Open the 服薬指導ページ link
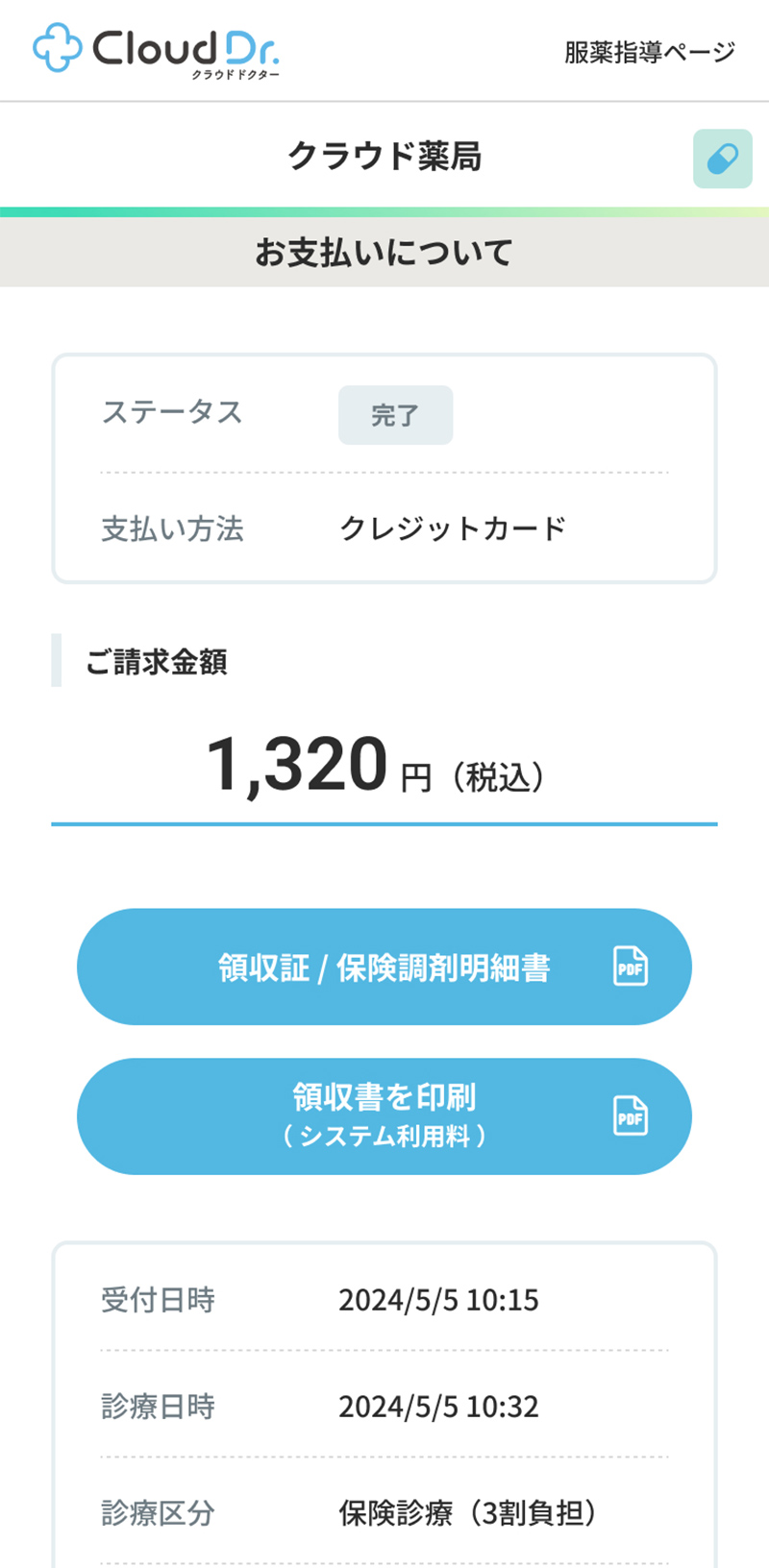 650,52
--
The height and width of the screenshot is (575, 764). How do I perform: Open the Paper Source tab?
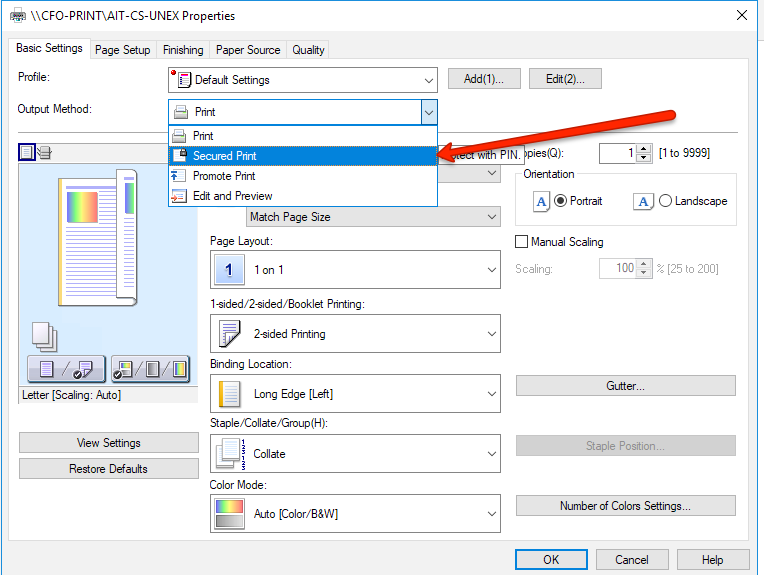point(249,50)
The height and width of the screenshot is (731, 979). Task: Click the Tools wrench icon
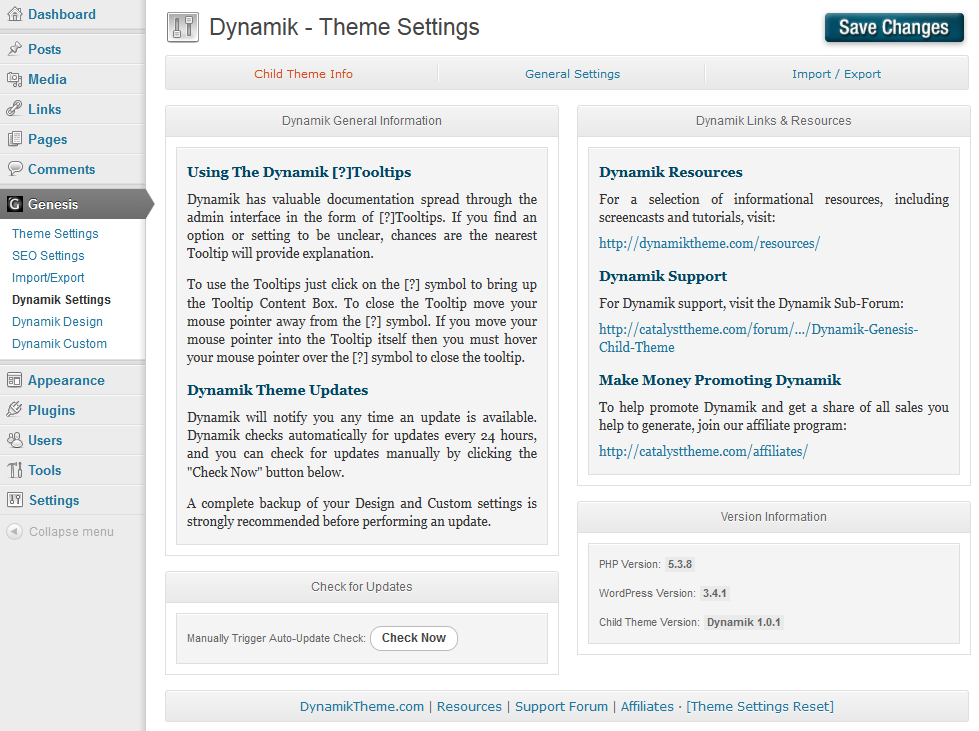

> [BRIEF] Out of the records above, please copy exactly the lines from the line with "The height and width of the screenshot is (575, 764)." up to and including the line with "The height and width of the screenshot is (731, 979).", minus the pictures.

> [SOLUTION]
The height and width of the screenshot is (575, 764). How do I perform: Open the Paper Source tab?
point(249,50)
The height and width of the screenshot is (731, 979). Task: Click the Tools wrench icon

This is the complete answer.